Mak sottolinea, da europeo, come negli Stati Uniti oggi esista una vera e propria «cultura del terrore». Non soltanto nei confronti del terrorismo, ma soprattutto dell'Europa: «Gli americani sono molto allarmati dai mass media sul pericolo di viaggiare in Europa. Personalmente mi sto dirigendo a Detroit (360 omicidi all'anno), Chigago (450) e New Orleans (170), ma non c'è un'autorità che dica altrettanto sull'argomento. Al centro dell'attenzione c'è l'Europa come posto più pericoloso del mondo. A queste news alert seguono la pubblicità di un letto pieghevole e di una pillola contro la depressione che te la fa passare entro tre settimane. Ciò ha qualcosa di magico: l'America è buona, tutto il resto è cattivo e malvagio, e chi non vorrebbe essere un angelo?». Perché, sintetizza Mak, «quando tutto al di fuori della tua società diventa pericoloso, allora tutto serve a mantenere alto il livello di adrenalina».

Mak si sofferma molto sul cosiddetto infotainment (l'informazione spettacolo), anche se Norman Mailer in poche righe fu più efficace di lui, coniando il termine factoids , ovvero «fatti e verità fabbricate ad arte che servono unicamente a tenere in vita, a rafforzare e a ornare i pregiudizi dei telespettatori medi con storie sempre nuove e accattivanti». Già Reinhold Niebuhr, autore che Mak cita, nel 1952 nel saggio L'ironia della storia americana scrisse: «Noi americani non ci consideriamo come i potenziali dominatori del mondo, ma come i tutori dell'umanità, nel suo pellegrinaggio verso la perfezione». Il viaggio di Steinbeck fu «una fuga», come lui stesso lo definì, da un'America che nel 1939 aveva bandito Furore ritirandolo dalle scuole e dalle biblioteche, in molti casi censurandolo come «libro osceno nel senso più estremo della parola» (oggi in Italia si può rimediare con la prima splendida edizione integrale edita da Bompiani).

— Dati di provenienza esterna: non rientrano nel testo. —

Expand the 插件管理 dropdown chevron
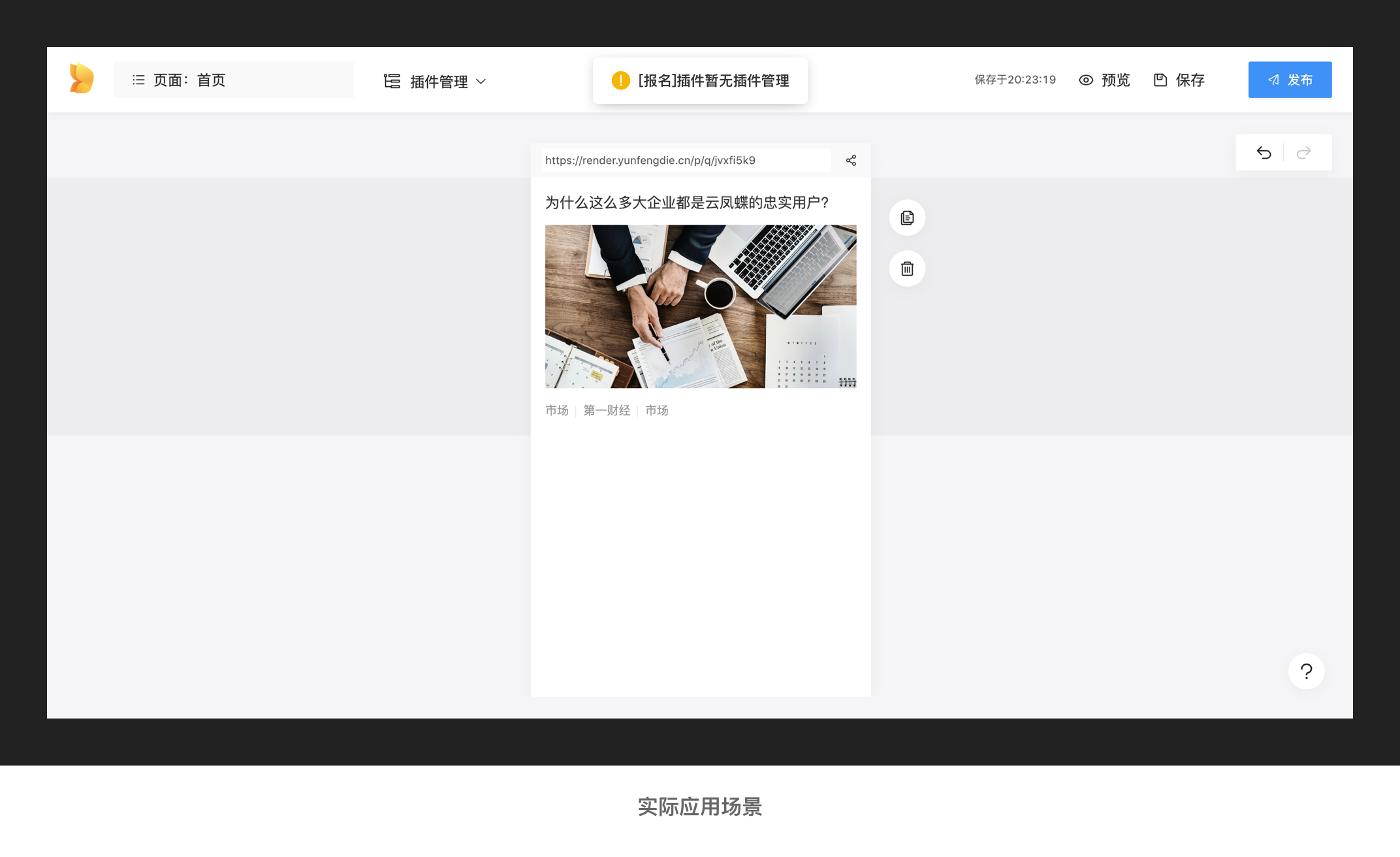Screen dimensions: 1400x857 481,82
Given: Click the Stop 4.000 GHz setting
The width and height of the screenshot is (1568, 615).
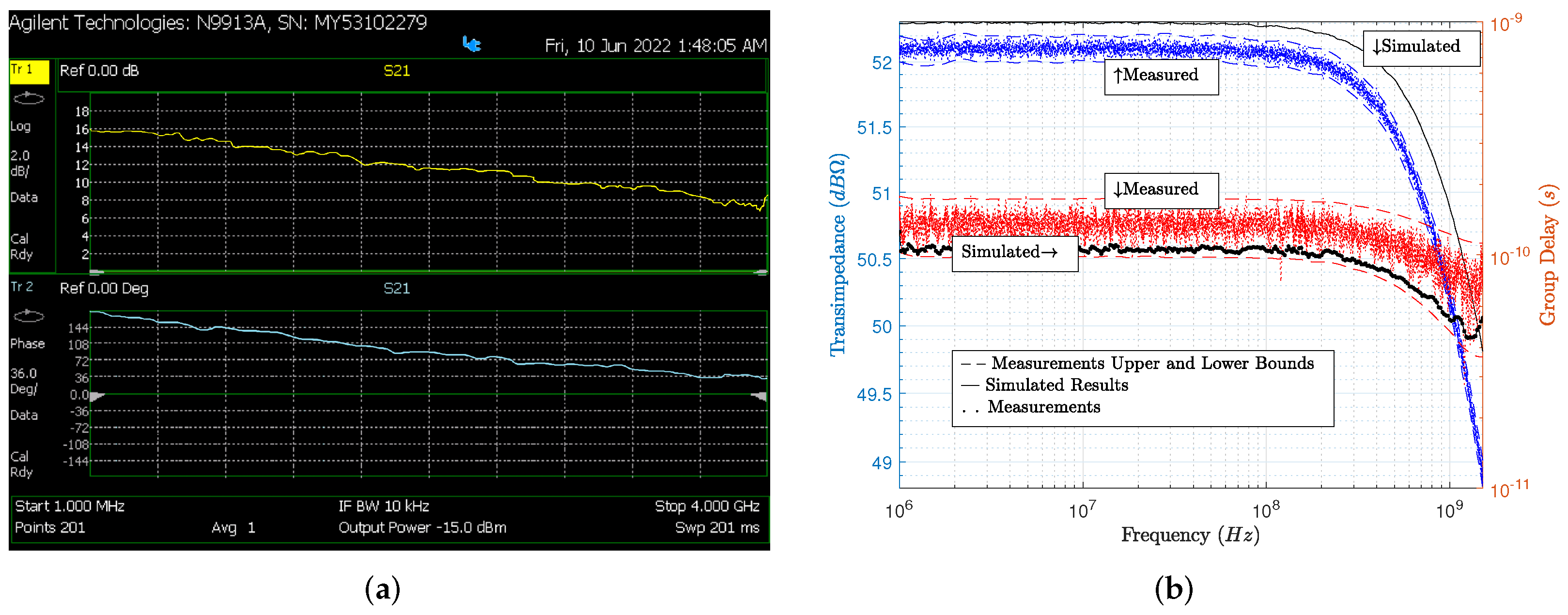Looking at the screenshot, I should pyautogui.click(x=706, y=506).
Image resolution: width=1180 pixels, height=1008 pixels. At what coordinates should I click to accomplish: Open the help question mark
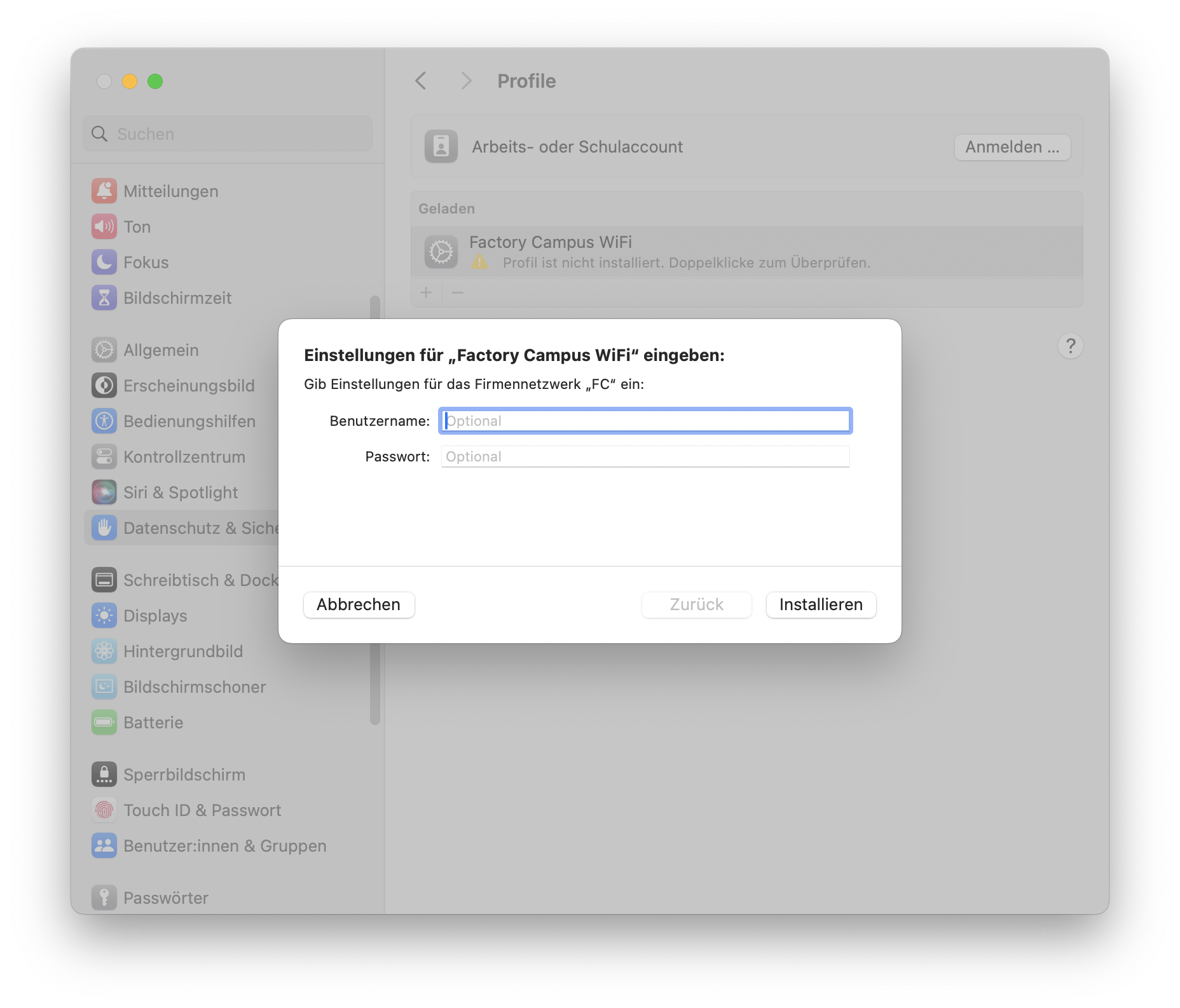(x=1071, y=346)
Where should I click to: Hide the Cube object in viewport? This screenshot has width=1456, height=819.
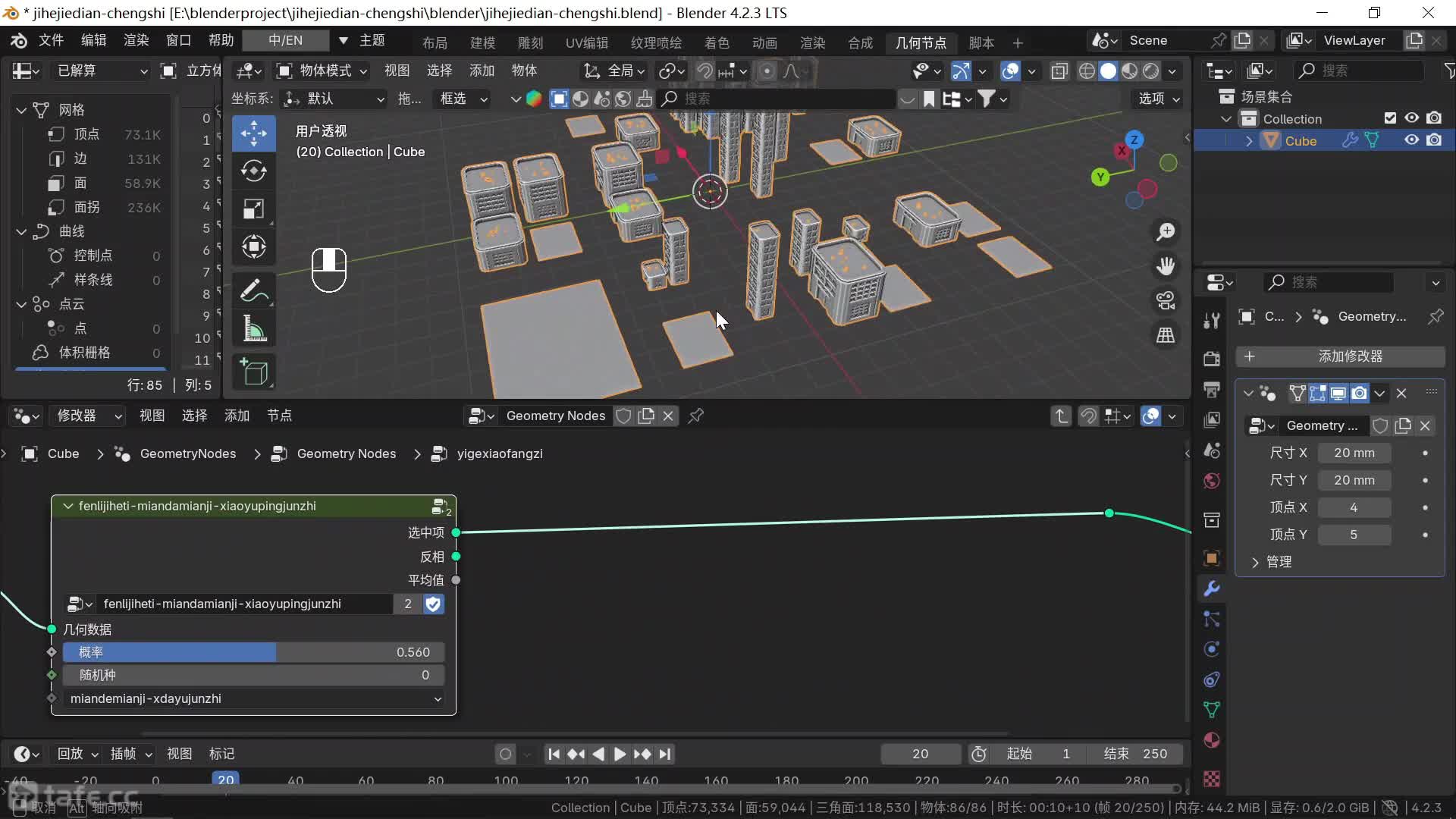click(1411, 140)
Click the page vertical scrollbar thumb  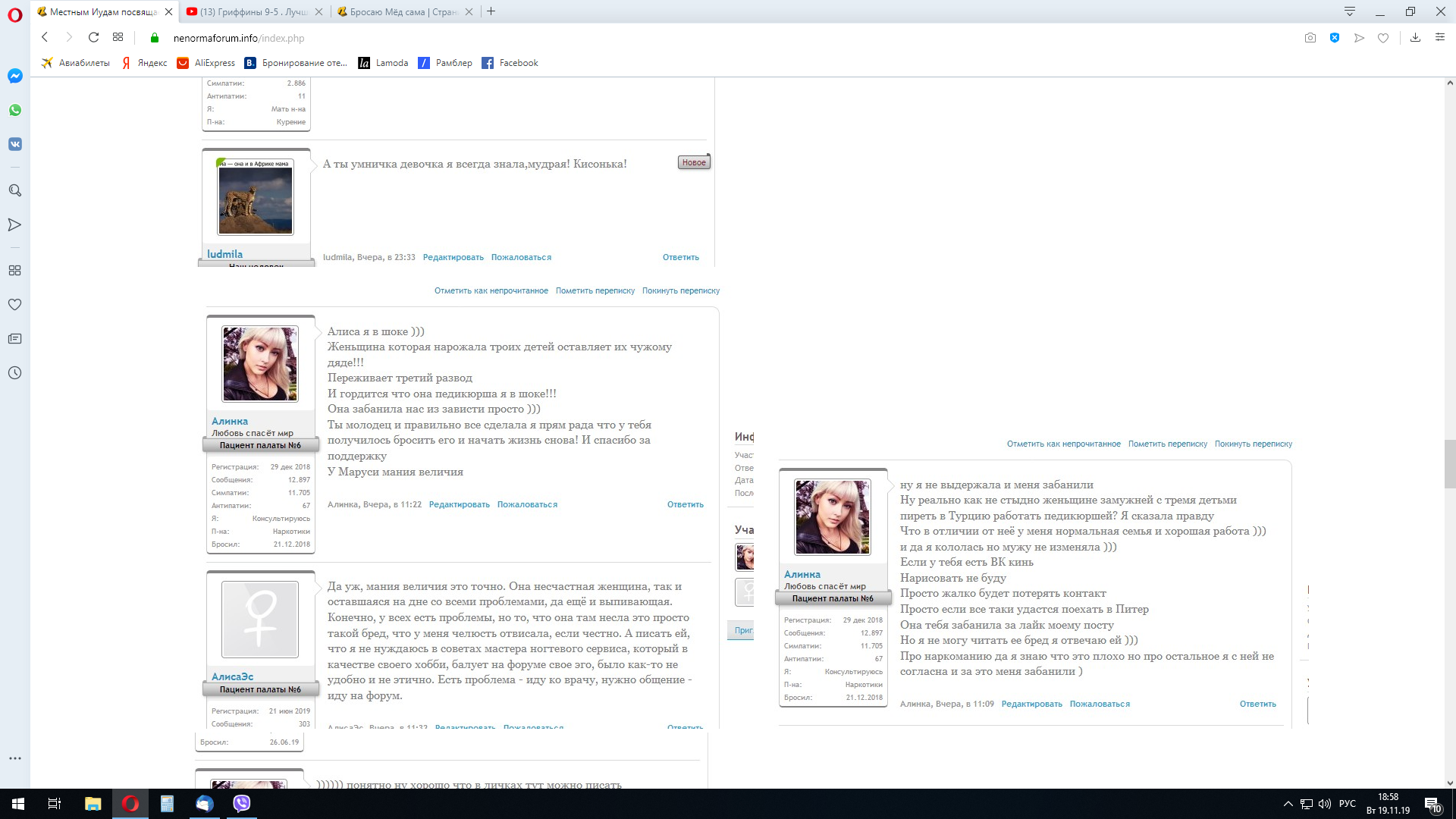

Quella di Mak è una riuscitissima inchiesta «on the road», lontana da quella mitologia a stelle e strisce in cui tutti noi siamo cresciuti e continuiamo a vivere. Le conclusioni, da studioso che si confronta con altri studiosi, giornalisti e gente comune che abita le grandi metropoli o i piccoli centri urbani, parlano di un'America «sul sentiero del tramonto». In America ha anche il grandissimo merito, oltre a quello di indurre alla (ri)lettura di Steinbeck, di citare nella narrazione altri testi di scrittori e sociologi, rendendo quasi indispensabile la conoscenza dei loro testi. Una piccola Babele nel deserto americano.